I'll go check out these boards now!  I see so many different board makers on the net that I couldn't figure out which ones really have a good reputation! Having these names will help out a lot.


----------



## Bayoh (Dec 17, 2010)

Don't think anyone's stated it yet, but you will most likely want a wide board for size 13's.


----------



## Rating001 (Jan 1, 2012)

Bayoh said:


> Don't think anyone's stated it yet, but you will most likely want a wide board for size 13's.


Yep, thanks for the heads up! I haven't found anywhere that says my clompers will fit on anything less than a Wide board >< Some say anything shorter than a 160 length and the waist might be too narrow even on a wide board...


----------



## Bayoh (Dec 17, 2010)

Rating001 said:


> Yep, thanks for the heads up! I haven't found anywhere that says my clompers will fit on anything less than a Wide board >< Some say anything shorter than a 160 length and the waist might be too narrow even on a wide board...

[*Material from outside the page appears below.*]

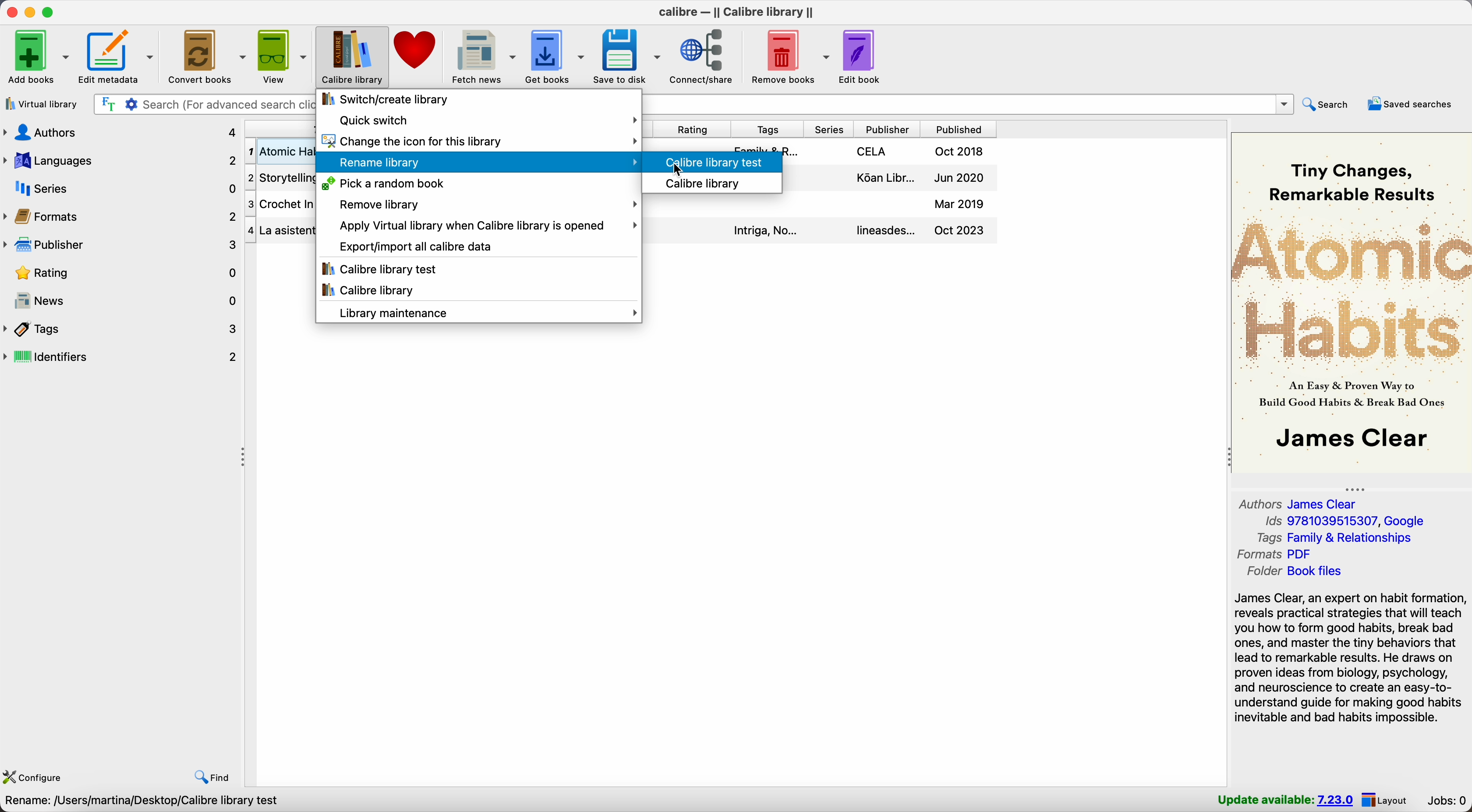 This screenshot has width=1472, height=812. What do you see at coordinates (281, 152) in the screenshot?
I see `Atomic Habitis: Tiny Changes... book` at bounding box center [281, 152].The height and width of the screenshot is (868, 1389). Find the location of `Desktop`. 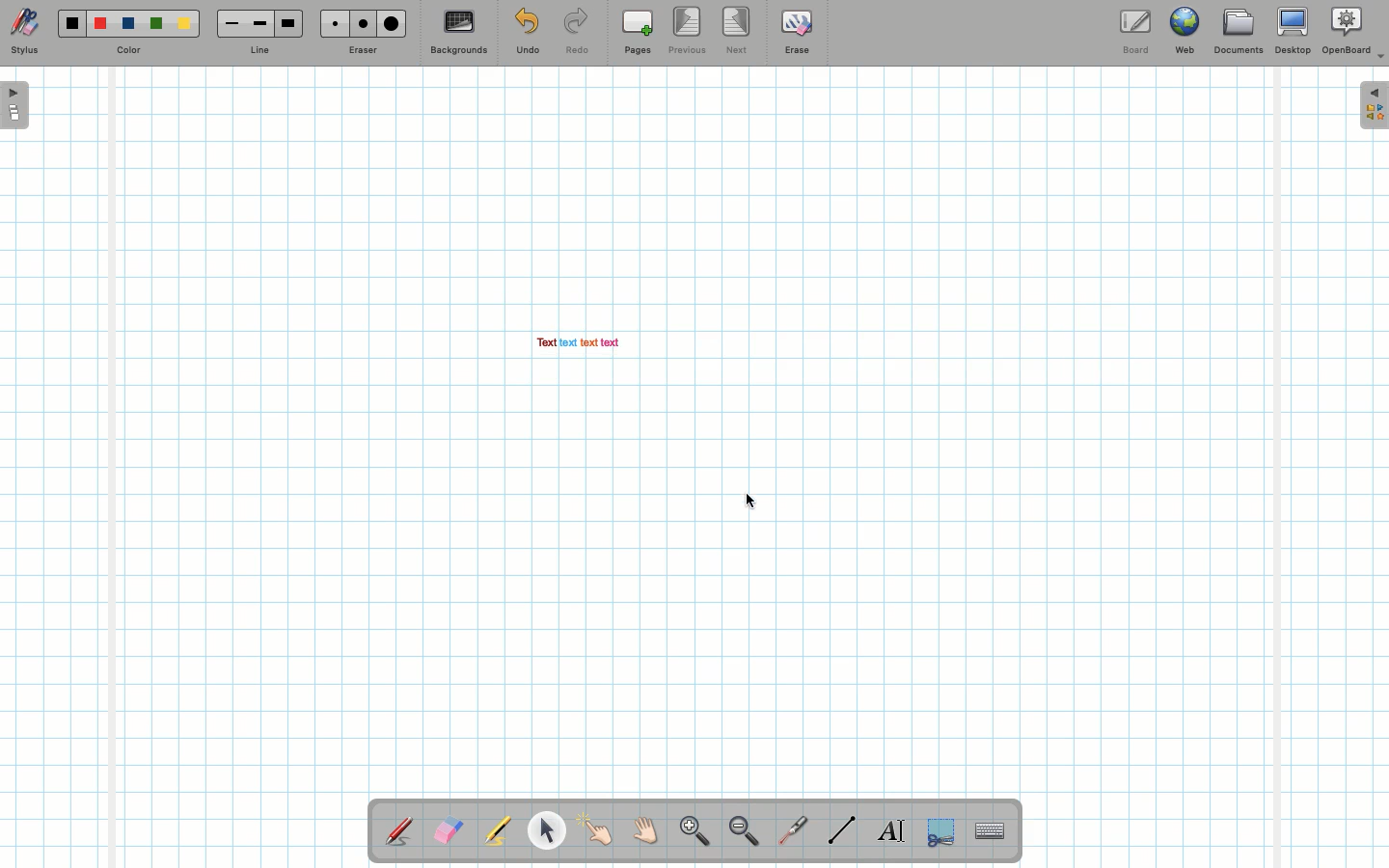

Desktop is located at coordinates (1295, 30).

I'm not sure on board lengths for your weight range(I only weigh 140-145lbs heh), but I don't think you'd want to be on anything shorter than a 158/159 anyways. Any less and even a stiffer freeride board might feel like a noodle jibstick to you. :laugh:


----------



## Riley212 (Nov 9, 2011)

Common companies who make a quality board for the most part(no particullar order). some of these companies made lower quality boards at one time, but most of their new stuff is good. 

Burton
Ride
Gnu
Lib-tech
Neversummer
K2
Capita
Forum
Rome
Salomon
Signal
Nitro
Flow
Rossignol
Arbor

id you want to get a deck that will definitely last you a a few seasons and will be good to learn/progress on look at the Ride Antic, its 400 bucks but like i said you probly wont need to get a new one for a few years.


----------



## Rating001 (Jan 1, 2012)

Thanks for these brands! I get off work in about forty minutes so I'll go check them out.


----------



## Nsane1 (Jan 25, 2011)

I'm 6'3" 230 with sz 13 boots and I picked up a GNU Carbon Credit in 162w for cheap at the end of last season. I ride a little ducked out at about 17 and 15 and I have about an inch of overhang front and back. I've never had any issues with toe or heel drag but I can't see me ever fitting on a board that's not a wide. 

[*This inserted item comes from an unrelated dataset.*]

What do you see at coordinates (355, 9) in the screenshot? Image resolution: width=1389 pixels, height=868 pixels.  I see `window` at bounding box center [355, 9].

Although I think the Mervin boards waist widths might be a little slim compared to other boards. Also, met a dude at Snowshoe that was riding a 162 T.Rice Lib-Tech and his board was as wide if not wider than mine... Weird. 

But, I bought all my gear new and really happy I did. Just go to your nearest pro shop or check online for last years model. Sometimes they'll even have some brand new gear from a couple years back and let it go cheap.

A buddy of mine just picked up a 300 dollar pair of Burton boots for 125 because they were the '09 season's. Brand new though.

Also, keep an eye on sites like:
WhiskeyMilitia.com
GearSlash.com
SteepandCheap.com
GearScan.com
Those sites will have clearance stuff all the time.


----------